A few other 2006 cookbooks I have out from the library:Donuts: An American Passion
by John T. Edge This is the last book in his Americana food series which has previously featured, Apple Pie, , Fried Chicken and Hamburgers and Fries. There are lots of interesting anecdotes from his visits to donut places around the country and also some background history. He gives some recipes including that for Zimmerman's Cake Donut which sounds fabulous.
Here's a description: click
John T. takes readers on a pilgrimage to the land of donut legend. He pays homage to the Salvation Army’s band of World War I Donut Lassies, to a California son of Japanese immigrants who stuffs donuts with jewel-like strawberries, to a New York City baker who weeps over his donut dough. He crosses the country sampling crullers and Bismarks, paczikis and beignets at diners, dives, and donut carts. And he introduces a collection of sweet and savory recipes along the way. Donuts is a peculiar collection of on-the-road adventures and historical anecdotes that charmingly illustrates a rich and complex portrait of American life.

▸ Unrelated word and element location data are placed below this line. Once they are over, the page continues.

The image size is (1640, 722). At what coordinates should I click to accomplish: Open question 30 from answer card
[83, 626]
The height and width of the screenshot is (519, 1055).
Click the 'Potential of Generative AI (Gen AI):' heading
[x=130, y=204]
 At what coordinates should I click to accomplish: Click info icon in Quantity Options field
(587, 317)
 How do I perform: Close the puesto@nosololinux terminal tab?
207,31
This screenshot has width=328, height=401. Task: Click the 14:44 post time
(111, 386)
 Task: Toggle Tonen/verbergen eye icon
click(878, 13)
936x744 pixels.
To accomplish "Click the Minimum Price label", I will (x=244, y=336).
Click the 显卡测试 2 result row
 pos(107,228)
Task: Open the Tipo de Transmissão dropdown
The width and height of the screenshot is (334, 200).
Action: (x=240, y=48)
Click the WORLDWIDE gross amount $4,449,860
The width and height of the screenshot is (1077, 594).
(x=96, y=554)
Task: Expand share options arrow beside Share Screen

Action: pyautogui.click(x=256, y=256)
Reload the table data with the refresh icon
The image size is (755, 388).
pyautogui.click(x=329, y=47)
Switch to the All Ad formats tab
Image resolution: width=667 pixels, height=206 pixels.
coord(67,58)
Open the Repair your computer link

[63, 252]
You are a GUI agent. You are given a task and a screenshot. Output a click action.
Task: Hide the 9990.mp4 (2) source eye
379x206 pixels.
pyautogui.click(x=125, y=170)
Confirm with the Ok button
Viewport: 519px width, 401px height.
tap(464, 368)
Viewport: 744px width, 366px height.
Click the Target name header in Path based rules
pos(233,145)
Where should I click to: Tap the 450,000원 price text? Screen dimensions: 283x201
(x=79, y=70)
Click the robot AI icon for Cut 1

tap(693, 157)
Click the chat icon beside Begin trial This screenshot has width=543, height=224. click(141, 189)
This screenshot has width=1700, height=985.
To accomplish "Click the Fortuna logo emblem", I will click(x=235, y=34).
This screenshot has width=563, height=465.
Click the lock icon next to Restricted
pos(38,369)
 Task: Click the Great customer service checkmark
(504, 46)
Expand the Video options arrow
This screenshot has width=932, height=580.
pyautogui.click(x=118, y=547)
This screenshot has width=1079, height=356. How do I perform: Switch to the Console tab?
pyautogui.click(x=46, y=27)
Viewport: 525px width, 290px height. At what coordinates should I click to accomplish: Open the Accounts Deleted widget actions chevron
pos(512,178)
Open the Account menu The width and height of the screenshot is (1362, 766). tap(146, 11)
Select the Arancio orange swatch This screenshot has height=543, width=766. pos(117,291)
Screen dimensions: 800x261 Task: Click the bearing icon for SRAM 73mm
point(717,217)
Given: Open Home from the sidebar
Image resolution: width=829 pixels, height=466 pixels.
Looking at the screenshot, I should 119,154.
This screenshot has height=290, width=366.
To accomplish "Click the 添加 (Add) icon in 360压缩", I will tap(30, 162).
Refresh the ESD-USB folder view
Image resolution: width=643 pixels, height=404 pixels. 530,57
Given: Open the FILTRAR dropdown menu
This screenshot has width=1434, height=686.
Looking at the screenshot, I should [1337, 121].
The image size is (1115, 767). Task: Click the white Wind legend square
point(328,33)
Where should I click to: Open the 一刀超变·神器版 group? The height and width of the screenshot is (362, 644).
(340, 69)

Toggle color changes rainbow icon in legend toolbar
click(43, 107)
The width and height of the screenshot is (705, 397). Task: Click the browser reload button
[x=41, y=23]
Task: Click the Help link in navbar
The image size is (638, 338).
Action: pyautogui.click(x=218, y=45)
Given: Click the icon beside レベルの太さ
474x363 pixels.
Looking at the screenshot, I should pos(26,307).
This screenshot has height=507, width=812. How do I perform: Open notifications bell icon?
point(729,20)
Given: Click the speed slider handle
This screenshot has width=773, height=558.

Another interesting book that is beatifully done is: Dishes from the Wild Horse Desert: Norteno cooking of South Texas
by Melissa Guerra. I haven't seen her earlier book, The Texas Provincial Kitchen
to know how they compare.
Here is a review from Publisher's Weekly: click
Guerra, host of the PBS series The Texas Provincial Kitchen and author of a cookbook by that name, provides an overview of Texan border fare. More than 100 recipes are divided by type, such as "Salsa and Chiles," "Rice and Beans" and "Game and Goat," and the anecdotes preceding each recipe lend a warm, conversational tone. The region's flavorful cuisine is firmly rooted in Mexican tradition, with ingredients like corn tortillas, queso cotija (a common grating cheese), and either tomatoes or salsa appearing in most dishes. Spicy-food lovers will be thrilled, as chile peppers like serrano, ancho and chipotle infuse much of the food with fiery taste. Though some of the recipes may intimidate beginner cooks with their multiple steps and lengthy preparation, many, including Chalupas Compuestas ("Composed" Toasted Tortillas) and Migas con Huevos (Crumbs with Eggs), are simple enough for novices. Bold flavors continue into the desserts chapter, with Pepitoria (Pumpkin Seed Brittle) and Grapefruit Blossom Cake with Browned Butter Frosting. The color and b&w photos evoke the ranch culture the area is known for, and sidebars on regional traditions (e.g., instructions on grinding chiles for salsa, an explanation of local alcoholic beverages) further flesh out this culturally rich topic. (Apr.) (Publishers Weekly, January 30, 2006)
I'm looking forward to the Tartine book as well.
Edited by ludja, 24 August 2006 - 07:48 PM.